Es waren zwei Motive, die Adorno und Scholem verbanden: die ganz unterschiedlichen Beziehungen zu Walter Benjamin, dem Adornos Denken Wesentliches verdankt und dem Scholem ein Freund war; sodann die Trauer um Benjamins auf der Flucht vor den Nationalsozialisten verlorenes Leben, schließlich die Sorge um sein nachgelassenes Werk. Mindestens ebenso sehr aber lag beiden an dem, worum es Benjamin in der Sache gegangen war: einer möglichen Beziehung von Theologie und historischem Materialismus.

So schrieb Adorno Ende 1957 nach Jerusalem, dass es ihm bei einem Text zu Proust „um nichts Geringeres“ gegangen sei „als um die Aufklärung als Rettung der Theologie.“ Andererseits geht es beiden immer wieder um gemeinsame Bekannte, nicht zuletzt um Ernst Bloch, dessen Werk – weniger seine Person – beide mit ambivalenten Gefühlen schätzten und dessen Flucht aus der DDR in die Bundesrepublik sie begrüßten.

Adorno aber verstand die Intimität des Briefwechsels als geschützten Raum, um seinen ungehemmten Abneigungen Ausdruck zu verleihen. Hannah Arendt etwa, ebenfalls eine Freundin Benjamins, wird zur Zielscheibe heftigster Invektiven. In einem Brief von 1963, in dem sich Adorno zustimmend zu Scholems Kritik an Arendts Buch über „Eichmann in Jerusalem“ äußert, schreibt er, dass Scholems Kritik „nur die alte Antipathie bestätigt, welche ich gegen diese Dame seit unserer Jugend hegte; gegen den maßlosen Ehrgeiz, das intellektuelle Neophytentum. Nur in einem hat sie recht: Sie ist nie eine Linksintellektuelle gewesen, freilich kommt sie auch nicht von der deutschen Philosophie her. Sie ist eine Schülerin von Jaspers.“ Arendt wird hier – durchaus mit einem gewissen Klassendünkel – als intellektuelle „Aufsteigerin“ bezeichnet und als Nichtphilosophin ausgegrenzt.

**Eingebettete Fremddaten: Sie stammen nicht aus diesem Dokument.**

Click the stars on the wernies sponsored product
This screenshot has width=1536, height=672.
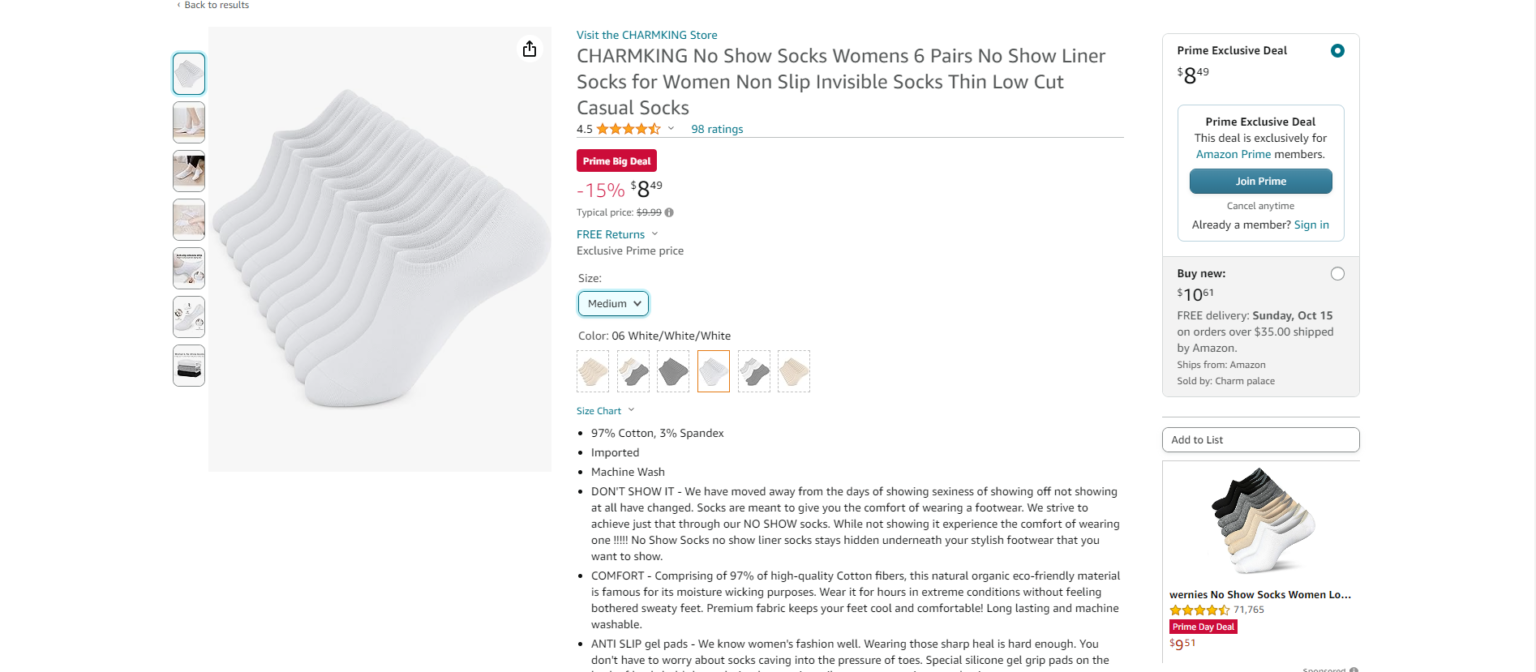(1197, 608)
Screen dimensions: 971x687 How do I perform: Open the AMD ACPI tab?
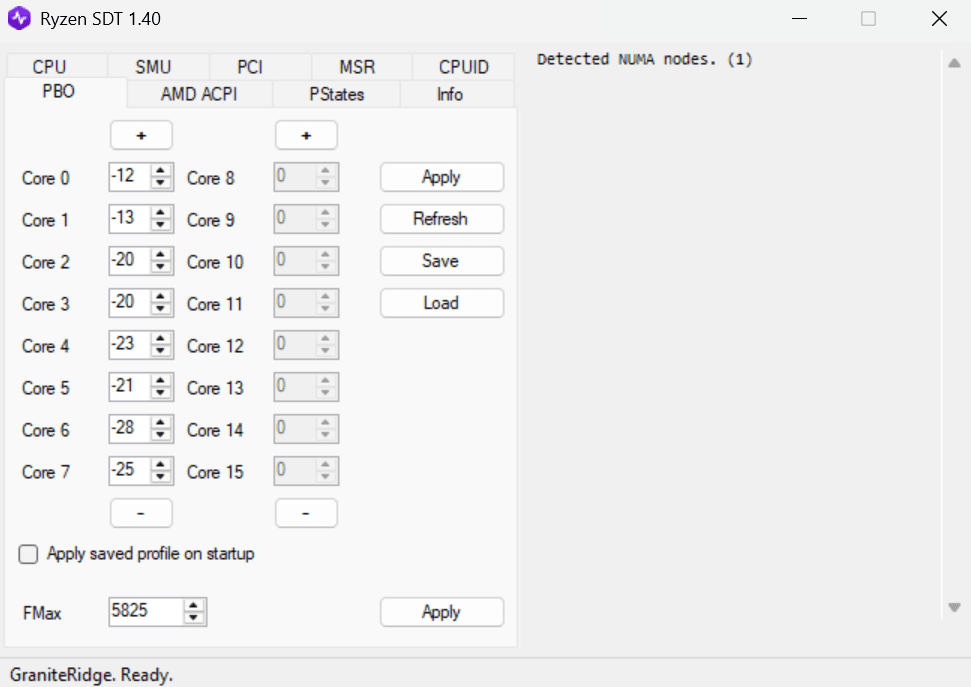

Noch stärker trifft Adornos Bannstrahl die auch heute noch zu wenig rezipierte deutsch-jüdische Philosophin und Dichterin Margarete Susman (1872–1966) , die als Philosophin gleichrangig neben Martin Buber und Franz Rosenzweig steht und der Elisa Klapheck kürzlich eine ausführliche Monografie gewidmet hat. Adorno aber hielt sie für „ein Weib, dessen moralischer Speck sozusagen am messianischen Licht geschmolzen und in die Erscheinung getreten ist. Ich weiß mir kaum etwas Schlimmeres als diese Figuren, welche Elemente der Wahrheit der Lüge zugeführt haben.“

Es war Susman, die schon 1946 in der Schweiz eine erste geschichtsphilosophische Deutung der Schoah aus jüdischer Perspektive vorgelegt hatte: „Das Buch Hiob und das Schicksal des jüdischen Volkes“.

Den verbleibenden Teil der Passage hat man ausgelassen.